Each record below needs to be written out exactly as it appears.

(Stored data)
=== Section Start ===
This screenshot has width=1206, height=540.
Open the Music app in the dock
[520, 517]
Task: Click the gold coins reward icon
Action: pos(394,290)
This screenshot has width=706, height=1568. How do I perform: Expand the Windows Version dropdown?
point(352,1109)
=== Section End ===
## Exercise result
This screenshot has width=1206, height=540.
Open the Music app in the dock
[520, 517]
Task: Click the gold coins reward icon
Action: pos(394,290)
This screenshot has width=706, height=1568. How do I perform: Expand the Windows Version dropdown?
point(352,1109)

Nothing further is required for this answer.